Why working 9-5 is outdated – and the future is flexible
By: Claire, redwigwam
The 9-5 (or 40-hour) work week was first introduced by Henry Ford at his car factory in 1926.
At the time, people were used to working 12-hour shifts and working up to 100 hours a week. Henry Ford believed that by reducing the working week he would see an increase in productivity – because people would be more motivated – and better rested when they were in work.
“Every man needs more than one day a week for rest and recreation…. The Ford Company always has sought to promote [an] ideal home life for its employees. We believe that to live properly every man should have more time to spend with his family, ”
The rest of the world soon followed, and the Monday-Friday work week became standard practise.
(As an aside, Ford was also one of the first to introduce a minimum wage in his factories in 1914, when he doubled pay for his workers amidst a background of widespread unemployment and labour unrest. At the time, this shocked the industry, but it turned out to be a stroke of genius as Ford saw an uplift in productivity and built a sense of loyalty and pride amongst the workers).
But while 9-5 might be the traditional working day, let’s face it, it it’s not for everyone.

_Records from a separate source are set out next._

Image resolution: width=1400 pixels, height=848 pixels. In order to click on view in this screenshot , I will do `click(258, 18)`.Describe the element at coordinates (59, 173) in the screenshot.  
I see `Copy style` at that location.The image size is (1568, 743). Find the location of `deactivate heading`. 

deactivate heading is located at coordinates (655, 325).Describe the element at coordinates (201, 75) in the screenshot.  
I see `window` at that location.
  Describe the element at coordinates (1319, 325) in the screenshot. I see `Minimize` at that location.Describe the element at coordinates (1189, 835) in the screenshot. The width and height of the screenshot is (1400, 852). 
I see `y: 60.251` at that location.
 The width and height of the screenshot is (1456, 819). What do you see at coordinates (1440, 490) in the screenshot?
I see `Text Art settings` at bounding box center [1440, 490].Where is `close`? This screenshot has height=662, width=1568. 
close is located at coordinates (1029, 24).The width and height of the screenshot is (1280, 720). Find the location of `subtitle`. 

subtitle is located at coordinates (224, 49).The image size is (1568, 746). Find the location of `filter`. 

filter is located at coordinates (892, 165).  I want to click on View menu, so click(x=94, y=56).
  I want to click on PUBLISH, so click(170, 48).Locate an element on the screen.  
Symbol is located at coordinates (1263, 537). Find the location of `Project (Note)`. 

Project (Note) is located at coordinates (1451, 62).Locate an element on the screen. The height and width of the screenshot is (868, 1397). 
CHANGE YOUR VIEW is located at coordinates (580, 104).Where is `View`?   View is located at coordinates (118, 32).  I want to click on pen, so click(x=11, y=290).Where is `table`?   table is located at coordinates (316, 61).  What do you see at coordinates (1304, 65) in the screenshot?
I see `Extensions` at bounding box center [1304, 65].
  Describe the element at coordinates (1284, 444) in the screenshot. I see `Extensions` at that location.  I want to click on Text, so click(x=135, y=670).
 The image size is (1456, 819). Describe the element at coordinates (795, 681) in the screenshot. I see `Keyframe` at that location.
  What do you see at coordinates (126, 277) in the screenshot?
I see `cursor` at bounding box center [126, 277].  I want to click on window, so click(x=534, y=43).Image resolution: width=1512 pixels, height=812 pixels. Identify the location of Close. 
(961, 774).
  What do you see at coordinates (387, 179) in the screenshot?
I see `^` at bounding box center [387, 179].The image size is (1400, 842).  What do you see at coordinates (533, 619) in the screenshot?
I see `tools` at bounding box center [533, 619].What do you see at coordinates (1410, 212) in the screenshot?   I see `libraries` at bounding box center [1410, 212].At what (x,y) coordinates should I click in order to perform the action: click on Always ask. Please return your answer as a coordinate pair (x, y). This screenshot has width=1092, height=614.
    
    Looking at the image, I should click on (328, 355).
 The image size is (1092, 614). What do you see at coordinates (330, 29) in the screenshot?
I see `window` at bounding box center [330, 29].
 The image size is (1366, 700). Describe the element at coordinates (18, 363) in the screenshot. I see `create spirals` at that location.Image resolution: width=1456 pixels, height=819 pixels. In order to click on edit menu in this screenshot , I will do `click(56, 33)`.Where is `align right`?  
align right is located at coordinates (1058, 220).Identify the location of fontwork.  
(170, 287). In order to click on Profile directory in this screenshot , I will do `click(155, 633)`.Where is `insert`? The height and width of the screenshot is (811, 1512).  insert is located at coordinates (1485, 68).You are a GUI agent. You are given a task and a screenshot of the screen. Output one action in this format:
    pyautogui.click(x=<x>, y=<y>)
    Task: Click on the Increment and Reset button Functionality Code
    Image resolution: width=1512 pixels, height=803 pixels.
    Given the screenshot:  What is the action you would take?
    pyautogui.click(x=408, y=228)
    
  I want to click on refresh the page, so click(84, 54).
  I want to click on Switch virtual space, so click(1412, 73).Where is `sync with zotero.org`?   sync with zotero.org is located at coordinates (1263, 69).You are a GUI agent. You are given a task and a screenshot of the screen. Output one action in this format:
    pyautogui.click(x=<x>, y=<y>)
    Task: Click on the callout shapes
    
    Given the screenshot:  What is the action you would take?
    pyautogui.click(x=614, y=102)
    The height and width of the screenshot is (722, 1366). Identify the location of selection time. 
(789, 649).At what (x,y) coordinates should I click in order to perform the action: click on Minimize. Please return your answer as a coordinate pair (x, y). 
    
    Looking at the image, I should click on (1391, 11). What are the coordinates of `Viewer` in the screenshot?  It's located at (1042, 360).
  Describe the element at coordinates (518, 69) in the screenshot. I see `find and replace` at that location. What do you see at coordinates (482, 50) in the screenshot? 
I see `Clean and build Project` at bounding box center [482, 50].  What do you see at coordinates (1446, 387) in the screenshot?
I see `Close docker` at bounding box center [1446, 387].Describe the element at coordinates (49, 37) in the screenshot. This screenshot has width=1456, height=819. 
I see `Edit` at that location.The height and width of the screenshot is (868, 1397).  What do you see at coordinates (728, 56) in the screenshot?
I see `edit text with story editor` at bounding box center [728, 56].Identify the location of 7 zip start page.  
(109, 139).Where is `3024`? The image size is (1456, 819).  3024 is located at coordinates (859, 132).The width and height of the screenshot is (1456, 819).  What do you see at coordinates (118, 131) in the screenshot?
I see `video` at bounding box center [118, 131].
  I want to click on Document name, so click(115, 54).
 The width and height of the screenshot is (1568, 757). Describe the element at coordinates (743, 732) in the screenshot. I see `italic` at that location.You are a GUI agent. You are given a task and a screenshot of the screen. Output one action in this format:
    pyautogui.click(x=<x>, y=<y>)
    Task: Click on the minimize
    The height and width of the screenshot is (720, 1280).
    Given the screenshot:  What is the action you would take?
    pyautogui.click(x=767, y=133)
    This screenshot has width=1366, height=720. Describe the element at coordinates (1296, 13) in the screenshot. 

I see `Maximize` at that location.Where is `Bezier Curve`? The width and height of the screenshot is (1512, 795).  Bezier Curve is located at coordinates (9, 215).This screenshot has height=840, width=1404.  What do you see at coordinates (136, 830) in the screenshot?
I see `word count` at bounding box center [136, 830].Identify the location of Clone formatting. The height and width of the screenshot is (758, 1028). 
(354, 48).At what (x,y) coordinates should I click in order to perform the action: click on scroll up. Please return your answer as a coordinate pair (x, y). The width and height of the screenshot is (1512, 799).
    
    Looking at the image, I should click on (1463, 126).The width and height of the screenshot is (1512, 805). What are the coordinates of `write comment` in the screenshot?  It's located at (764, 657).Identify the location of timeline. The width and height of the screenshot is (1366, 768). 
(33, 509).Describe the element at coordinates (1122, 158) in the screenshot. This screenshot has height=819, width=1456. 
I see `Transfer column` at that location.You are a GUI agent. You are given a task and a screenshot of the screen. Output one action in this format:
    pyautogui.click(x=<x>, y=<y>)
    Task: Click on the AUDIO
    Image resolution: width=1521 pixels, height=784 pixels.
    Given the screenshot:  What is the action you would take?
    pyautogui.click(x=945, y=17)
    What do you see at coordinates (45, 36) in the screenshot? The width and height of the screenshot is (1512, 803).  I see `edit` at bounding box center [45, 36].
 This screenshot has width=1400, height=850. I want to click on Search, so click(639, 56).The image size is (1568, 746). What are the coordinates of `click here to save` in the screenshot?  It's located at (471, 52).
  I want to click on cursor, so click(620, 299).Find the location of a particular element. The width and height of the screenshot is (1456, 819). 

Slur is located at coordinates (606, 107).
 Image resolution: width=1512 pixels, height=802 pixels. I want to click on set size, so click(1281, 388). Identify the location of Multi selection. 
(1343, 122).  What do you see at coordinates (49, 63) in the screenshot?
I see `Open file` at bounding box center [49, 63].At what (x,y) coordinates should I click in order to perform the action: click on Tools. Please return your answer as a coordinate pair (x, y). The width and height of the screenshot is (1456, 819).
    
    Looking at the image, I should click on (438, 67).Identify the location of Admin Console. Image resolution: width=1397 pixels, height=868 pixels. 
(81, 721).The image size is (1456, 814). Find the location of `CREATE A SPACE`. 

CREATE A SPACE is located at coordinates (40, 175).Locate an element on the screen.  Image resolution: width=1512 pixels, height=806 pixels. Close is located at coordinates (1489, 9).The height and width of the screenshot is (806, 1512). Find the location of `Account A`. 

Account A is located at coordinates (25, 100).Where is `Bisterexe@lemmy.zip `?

Just because working 9-5 is the norm, it doesn’t mean it’s a guarantee of happiness, well-being, or productivity.
But what has changed?
Presenteeism doesn’t equate to productivity
Looking back in the 1920’s, maximum output was the key to a business’s success. Machines did not exist in the capacity they do now – so in Ford’s case, the more cars you built in a shift, the more successful you were.
But machines have taken over much of the physical production. And we know exactly what they are capable of in a set period. Human jobs are not so measurable. Even if two people put the same hours in, the output would not be the same. It’s just not measurable like that.
And let’s not forget, 9-5 hours don’t suit everyone. It’s important to allow workers to harness their own natural rhythm. Take me for example. I am WAY more productive early mornings but hate working in an evening. Others in the redwigwam team are the opposite. Yes, we need core hours where we can meet as a team and collaborate, but doesn’t it make sense to let people work at the time they produce their best output as much as possible?
Forward thinking employers understand that hours spent at a desk do not equal hours of productivity. By allowing flexibility in the workplace, you really start to get the best out of your people.
Technology has changed in other ways too…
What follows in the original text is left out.